Just to put my Girardian oar here - we would say that the atonement does involve penal substitution but that the  angry god being propitiated by the suffering of Christ is us.  Christ offers his suffering to us and if we accept this by faith, then we realise for the first time that we are not innocent. We are angry, vengeful little 'gods' who want others to pay so we can enjoy feeling self righteous and superior.  His suffering is exactly the means by which our eyes are opened to the shameful truth that we habitually justify ourselves as good by contrasting ourselves over and against someone else-that we scapegoat always and everywhere,and that scapegoating leads at the very least to lying and hatred and fairly often to actual physical violence. Faith in Christ means giving up on  'justifying myself' (which is what I do whenever I  compare myself favourably to some other group of persons) and instead embracing the forgiveness offered to all of us in Christ.  He bore our infirmities yet (an ironic yet) we accounted him stricken, struck down by God!! (exclamation marks not being used in Hebrew we tend to miss this irony). when it says 'the Lord has laid on him the iniquity of us all' this doesn't therefore mean 'because God says that someone's got to pay for all this sin' but because we do - so God in his love sends us Jesus - to satisfy -uncover and forever ruin - our blood lust. The Lord has laid upon him[self] the iniquity of us all because that's the only way we can ever be healed.


 Posted by: nersenpaul Thursday 16 October 2008 - 03:54pm

Clare says, "...the atonement does involve penal substitution but that the  angry god being propitiated by the suffering of Christ is us."

I have not heard that  before, Clare......where would you point us to in the bible to support your view?

Also,  it seems that you want to avoid the idea of God's wrath versus unrepentant sinners, so how do you understand verses like Matthew 8 v5-13? 

http://www.gnpcb.org/esv/search/?q=Matthew+8%3A5-13

 


 Posted by: Celinda Friday 17 October 2008 - 03:58am
I may be misreading Clare, but the "wrath of God," I thought, was directed against those who hurt others, those who make victims of others through hatred, envy, greed, dishonesty, sins of omission, etc. At some point we are all in the position of hurting others, either deliberately, or through neglect-- or in the position of putting something else ahead of God. That's what sin is all about. There is a God out there who cares about us, how we are treated by others, how we treat each other, and how we react to the truth that he is our God and we are his people. Christ "enters into the breach," as Moses did in the desert, and is our advocate, even though we do not deserve it. In addition, through the atonement, he took the punishment that we deserved and made it possible for us to be forgiven ("the propitiation of himself once offered..." "who did once upon the Cross suffered to redeem our loss"). It may not seem fair that Christ did that for us, and we may not want to believe that God let his son suffer for us. But that is what the faith of the New Testament, which proceeds from the Old Testament, is based on.

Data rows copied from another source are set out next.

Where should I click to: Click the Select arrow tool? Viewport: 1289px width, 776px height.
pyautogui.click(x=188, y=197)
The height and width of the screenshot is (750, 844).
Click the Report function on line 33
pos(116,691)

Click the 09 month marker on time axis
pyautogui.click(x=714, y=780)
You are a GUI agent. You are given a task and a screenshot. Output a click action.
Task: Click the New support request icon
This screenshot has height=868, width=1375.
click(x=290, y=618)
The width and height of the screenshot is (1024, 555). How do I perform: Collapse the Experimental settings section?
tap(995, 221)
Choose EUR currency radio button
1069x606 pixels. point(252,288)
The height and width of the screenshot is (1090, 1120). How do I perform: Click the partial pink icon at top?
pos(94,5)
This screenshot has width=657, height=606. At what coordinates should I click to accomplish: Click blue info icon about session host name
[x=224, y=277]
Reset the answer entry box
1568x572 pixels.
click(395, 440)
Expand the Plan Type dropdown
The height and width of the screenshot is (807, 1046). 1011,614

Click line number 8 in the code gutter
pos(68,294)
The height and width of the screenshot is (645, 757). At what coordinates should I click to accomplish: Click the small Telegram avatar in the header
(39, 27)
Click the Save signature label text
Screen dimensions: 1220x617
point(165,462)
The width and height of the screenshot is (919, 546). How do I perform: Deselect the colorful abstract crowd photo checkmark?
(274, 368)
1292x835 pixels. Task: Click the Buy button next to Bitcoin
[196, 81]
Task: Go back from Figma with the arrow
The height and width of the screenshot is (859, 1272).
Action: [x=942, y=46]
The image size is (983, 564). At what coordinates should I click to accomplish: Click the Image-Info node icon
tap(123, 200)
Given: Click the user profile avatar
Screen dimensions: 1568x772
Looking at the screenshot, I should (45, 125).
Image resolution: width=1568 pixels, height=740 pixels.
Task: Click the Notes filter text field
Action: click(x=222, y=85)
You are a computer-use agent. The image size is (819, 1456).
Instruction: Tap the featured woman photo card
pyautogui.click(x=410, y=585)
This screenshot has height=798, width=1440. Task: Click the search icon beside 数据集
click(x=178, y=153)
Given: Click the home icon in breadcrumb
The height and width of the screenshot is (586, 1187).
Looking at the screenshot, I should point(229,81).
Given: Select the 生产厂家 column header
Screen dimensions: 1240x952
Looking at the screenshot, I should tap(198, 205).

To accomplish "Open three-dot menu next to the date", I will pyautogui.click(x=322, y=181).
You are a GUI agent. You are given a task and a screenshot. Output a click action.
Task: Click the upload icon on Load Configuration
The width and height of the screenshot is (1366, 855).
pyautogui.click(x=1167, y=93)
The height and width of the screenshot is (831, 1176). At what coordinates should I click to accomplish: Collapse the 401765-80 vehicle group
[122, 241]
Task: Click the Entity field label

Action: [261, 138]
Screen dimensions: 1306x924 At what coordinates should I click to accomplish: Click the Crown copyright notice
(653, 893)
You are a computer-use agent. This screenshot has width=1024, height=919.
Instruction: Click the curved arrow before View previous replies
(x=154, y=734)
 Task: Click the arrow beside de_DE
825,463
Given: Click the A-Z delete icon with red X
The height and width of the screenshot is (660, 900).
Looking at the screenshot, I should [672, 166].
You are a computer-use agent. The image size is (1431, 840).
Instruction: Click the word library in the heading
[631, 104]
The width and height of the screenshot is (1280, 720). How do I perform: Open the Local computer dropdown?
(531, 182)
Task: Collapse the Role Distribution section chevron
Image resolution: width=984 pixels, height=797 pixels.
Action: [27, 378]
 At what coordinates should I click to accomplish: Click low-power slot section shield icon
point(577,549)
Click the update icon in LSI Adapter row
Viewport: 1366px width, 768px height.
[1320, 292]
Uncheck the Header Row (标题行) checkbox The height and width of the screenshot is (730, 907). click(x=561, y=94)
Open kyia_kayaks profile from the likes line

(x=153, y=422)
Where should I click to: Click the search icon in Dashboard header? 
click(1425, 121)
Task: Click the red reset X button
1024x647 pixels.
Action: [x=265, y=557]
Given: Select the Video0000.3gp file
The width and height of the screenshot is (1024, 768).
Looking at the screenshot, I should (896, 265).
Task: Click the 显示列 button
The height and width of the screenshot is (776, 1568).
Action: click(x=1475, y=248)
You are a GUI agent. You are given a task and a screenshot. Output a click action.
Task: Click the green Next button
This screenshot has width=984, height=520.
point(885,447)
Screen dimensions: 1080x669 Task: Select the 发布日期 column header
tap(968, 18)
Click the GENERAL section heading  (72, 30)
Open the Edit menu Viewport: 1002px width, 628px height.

 Posted by: Steve J Friday 17 October 2008 - 07:00pm

Actually, Clare is stating a very classic 'Anglican'/Catholic/Orthodox (and early church) understanding of the atonement. In fact, the most recent statement by the Church of England on the meaning of the Cross is the Doctrine Commission’s report The Mystery of Salvation (Church House Publishing, 1995) cleary restates the view of the 1938 Commission that “the notion of propitiation as the placating by man of an angry God is definitely unchristian” (p. 213).

Proper understanding of the First Testament accounts of the ceremony of atonement are indeed key to how we understand Jesus' death, as Celinda states. However, carefully read and understood, atonement is indeed about God sacrificing to and for us, as an act of love and purification. This is what is the distinctive uniqueness about our Christian understanding of 'sacrifice', otherwise our faith would be no different from that of the Aztecs or Myans, whose whole system was based on the sacrifice of the innocent to placate the wrath of an angry God.